I do remember sultry Ohio summers, before air conditioning,when the upstairs bedroom were impossibly hot. Father would rig up a makeshift cooler by setting an electric fan so that it blew over a very large bowl of ice and water.  We would drag mattresses down to the living room floor, and everyone would vie to get closest to the breeze.

It was years before we moved to Arizona, where a common method of cooling was, and still is, evaporative coolers (which we call “swamp coolers”). Arizona swamp coolers sit on the roof of the house, and draw air through water-damped straw pads before it goes through the ducts into the house.  Father had invented evaporative cooling for us in Ohio back in the 1940s.

But iced tea was important to surviving summer, too.  When we first moved to Columbus, the ice came from an ice man, and had to be chipped with an ice pick. We put a sign in the front window indicating whether we wanted 25, 50, 75 or 100 pounds. It was stored in a wooden icebox on the back porch.  We did have an electric refrigerator in the kitchen, but the icebox supplemented refrigerator space and gave us much more ice, since freezer space in old refrigerators was very small.

I do not have space to grow mint in the ground in my townhouse, because the plant spreads like crazy, and I have mostly gravel and brick on the ground.  But I do have a pot of mint along with my other herbs.  It goes crazy and it occurred to me that I had better start using some of it.

SUMMER TIME RELIEF: ICED TEA

First I microwaved water in a quart-pyrex cup.  In a pitcher, I immersed some of my favorite white tea in the almost boiling water. You can use green or black tea, if that is what you prefer. Or you can skip the other tea and just use the mint alone for a decaffeinated drink.

I picked some mint, stripped the leaves from the stems and bruised them in a mortar and pestle.  You can achieve the same result by cutting the leaves in pieces and squeezing a bit with your hands.

mint for tea

Bruise in a mortar and pestle

I heated more water in the pyrex cup. The bruised leaves sat in that water until I could taste the mint strongly. (Your call, how strong you want the mint to be, but remember it will be diluted by melting ice).

I then removed the tea bags from the pitcher and poured the mint tea into the brewed white tea. You can leave the mint leaves in the tea. I think they are decorative.

Mint tea

White tea in pitcher, mint tea brewing in cup.

I always add enough water to top off the pitcher before pouring it over a glass full of ice.

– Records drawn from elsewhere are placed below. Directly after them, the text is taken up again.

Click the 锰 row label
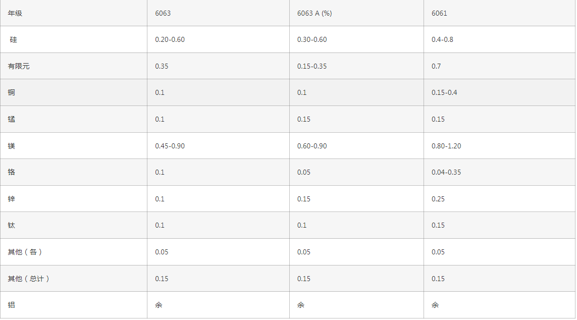 pos(12,119)
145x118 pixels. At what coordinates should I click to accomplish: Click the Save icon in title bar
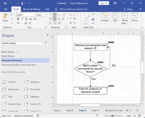click(5, 3)
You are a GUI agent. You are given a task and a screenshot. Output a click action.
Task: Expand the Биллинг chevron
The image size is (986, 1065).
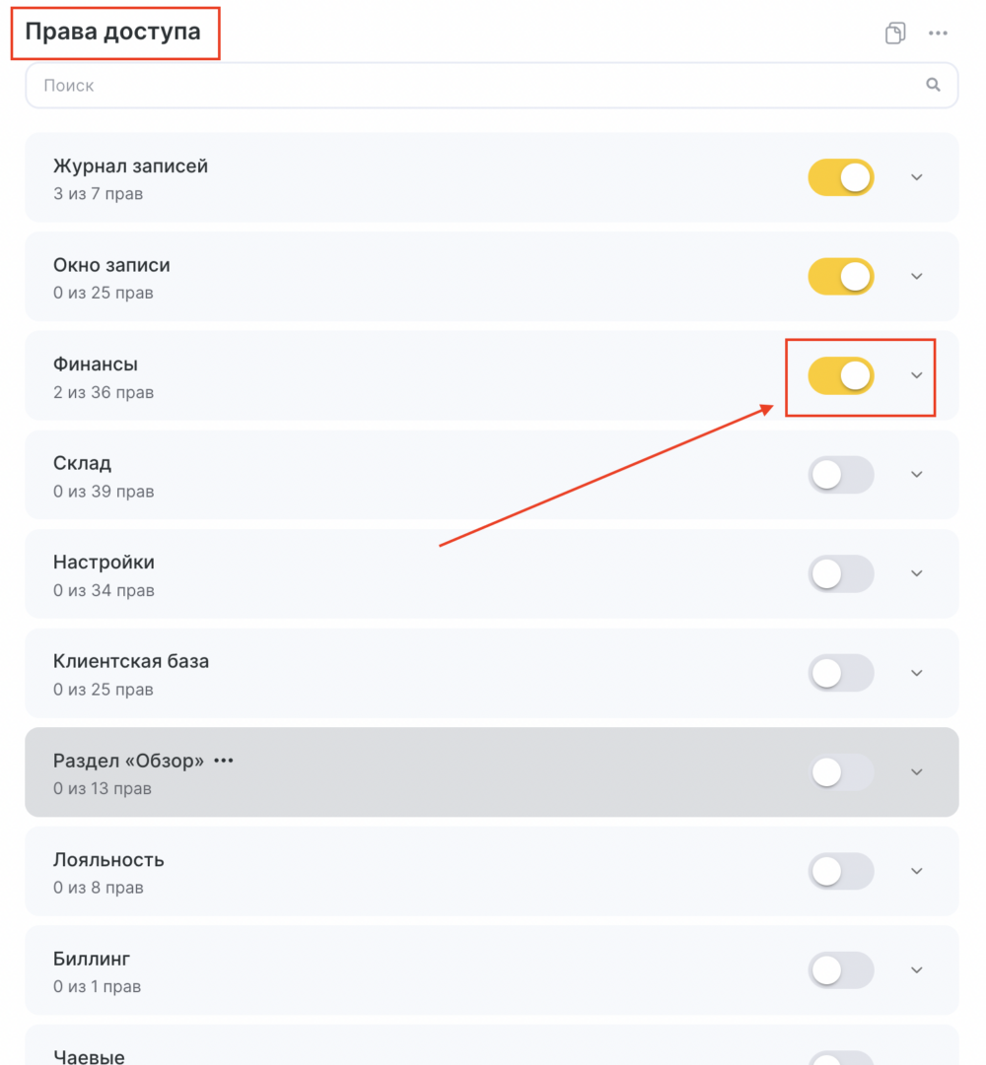[917, 969]
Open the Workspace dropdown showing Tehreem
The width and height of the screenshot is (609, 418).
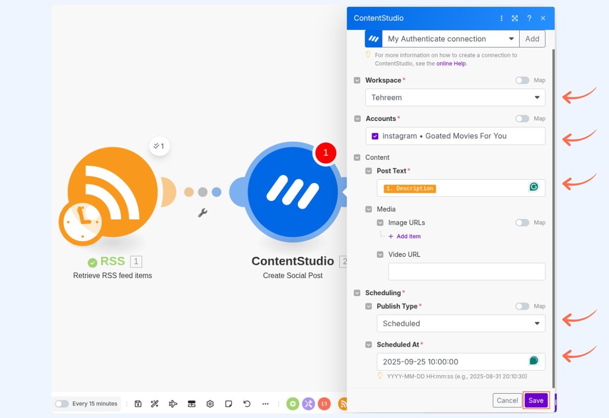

Then you get to the sweet or unsweet tea decision.  In the South, where I traveled recently, sweet tea used to be the only choice. On this trip I was pleased to be asked whether I wanted sweet or unsweet when I ordered iced tea. Although I usually take it unsweet, I think the mint tea mixture (or pure mint tea if you choose to go that way) tastes best with a tiny bit (maybe 1/2 teaspoon) of sugar stirred in.

Glass of tea

AHHHHHHH!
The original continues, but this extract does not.